* _Task details_: Copy out the records below exactly as they appear.

━━━━━ Input data ━━━━━

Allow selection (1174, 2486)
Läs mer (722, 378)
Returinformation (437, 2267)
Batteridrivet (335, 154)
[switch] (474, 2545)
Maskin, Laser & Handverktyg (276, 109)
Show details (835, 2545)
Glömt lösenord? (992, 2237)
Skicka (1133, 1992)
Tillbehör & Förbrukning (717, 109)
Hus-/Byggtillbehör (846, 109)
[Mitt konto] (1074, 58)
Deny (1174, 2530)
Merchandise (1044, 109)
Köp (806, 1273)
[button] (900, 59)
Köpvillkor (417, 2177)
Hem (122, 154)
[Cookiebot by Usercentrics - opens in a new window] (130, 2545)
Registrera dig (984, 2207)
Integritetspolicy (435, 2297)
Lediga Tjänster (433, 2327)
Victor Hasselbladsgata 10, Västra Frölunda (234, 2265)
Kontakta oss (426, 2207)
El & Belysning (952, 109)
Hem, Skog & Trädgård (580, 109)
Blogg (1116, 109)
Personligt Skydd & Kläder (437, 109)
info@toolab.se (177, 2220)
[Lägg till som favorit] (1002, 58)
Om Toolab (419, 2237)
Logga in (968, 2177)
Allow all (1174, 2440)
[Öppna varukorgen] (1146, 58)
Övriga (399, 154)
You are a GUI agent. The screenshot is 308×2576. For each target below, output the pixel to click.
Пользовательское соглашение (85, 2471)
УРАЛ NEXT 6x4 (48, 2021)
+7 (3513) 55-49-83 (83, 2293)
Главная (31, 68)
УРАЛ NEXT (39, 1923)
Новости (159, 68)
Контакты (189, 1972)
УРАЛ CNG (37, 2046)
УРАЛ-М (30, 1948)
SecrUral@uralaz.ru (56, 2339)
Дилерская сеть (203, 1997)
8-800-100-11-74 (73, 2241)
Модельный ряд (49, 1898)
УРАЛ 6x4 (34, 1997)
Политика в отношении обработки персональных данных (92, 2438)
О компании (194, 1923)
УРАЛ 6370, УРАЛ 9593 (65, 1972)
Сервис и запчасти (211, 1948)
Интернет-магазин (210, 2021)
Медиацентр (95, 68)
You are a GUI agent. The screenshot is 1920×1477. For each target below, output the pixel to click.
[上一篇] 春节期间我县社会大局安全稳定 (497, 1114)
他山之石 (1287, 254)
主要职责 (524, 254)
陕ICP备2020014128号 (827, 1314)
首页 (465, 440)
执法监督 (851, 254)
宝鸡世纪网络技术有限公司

━━━━━

* _Solution for this task_:
Allow selection (1174, 2486)
Läs mer (722, 378)
Returinformation (437, 2267)
Batteridrivet (335, 154)
[switch] (474, 2545)
Maskin, Laser & Handverktyg (276, 109)
Show details (835, 2545)
Glömt lösenord? (992, 2237)
Skicka (1133, 1992)
Tillbehör & Förbrukning (717, 109)
Hus-/Byggtillbehör (846, 109)
[Mitt konto] (1074, 58)
Deny (1174, 2530)
Merchandise (1044, 109)
Köp (806, 1273)
[button] (900, 59)
Köpvillkor (417, 2177)
Hem (122, 154)
[Cookiebot by Usercentrics - opens in a new window] (130, 2545)
Registrera dig (984, 2207)
Integritetspolicy (435, 2297)
Lediga Tjänster (433, 2327)
Victor Hasselbladsgata 10, Västra Frölunda (234, 2265)
Kontakta oss (426, 2207)
El & Belysning (952, 109)
Hem, Skog & Trädgård (580, 109)
Blogg (1116, 109)
Personligt Skydd & Kläder (437, 109)
info@toolab.se (177, 2220)
[Lägg till som favorit] (1002, 58)
Om Toolab (419, 2237)
Logga in (968, 2177)
Allow all (1174, 2440)
[Öppna varukorgen] (1146, 58)
Övriga (399, 154)
You are a GUI agent. The screenshot is 308×2576. For each target below, output the pixel to click.
Пользовательское соглашение (85, 2471)
УРАЛ NEXT 6x4 (48, 2021)
+7 (3513) 55-49-83 (83, 2293)
Главная (31, 68)
УРАЛ NEXT (39, 1923)
Новости (159, 68)
Контакты (189, 1972)
УРАЛ CNG (37, 2046)
УРАЛ-М (30, 1948)
SecrUral@uralaz.ru (56, 2339)
Дилерская сеть (203, 1997)
8-800-100-11-74 (73, 2241)
Модельный ряд (49, 1898)
УРАЛ 6x4 (34, 1997)
Политика в отношении обработки персональных данных (92, 2438)
О компании (194, 1923)
УРАЛ 6370, УРАЛ 9593 (65, 1972)
Сервис и запчасти (211, 1948)
Интернет-магазин (210, 2021)
Медиацентр (95, 68)
You are a GUI agent. The screenshot is 1920×1477. For each target below, output the pixel to click.
[上一篇] 春节期间我县社会大局安全稳定 (497, 1114)
他山之石 (1287, 254)
主要职责 (524, 254)
陕ICP备2020014128号 (827, 1314)
首页 (465, 440)
执法监督 (851, 254)
宝鸡世纪网络技术有限公司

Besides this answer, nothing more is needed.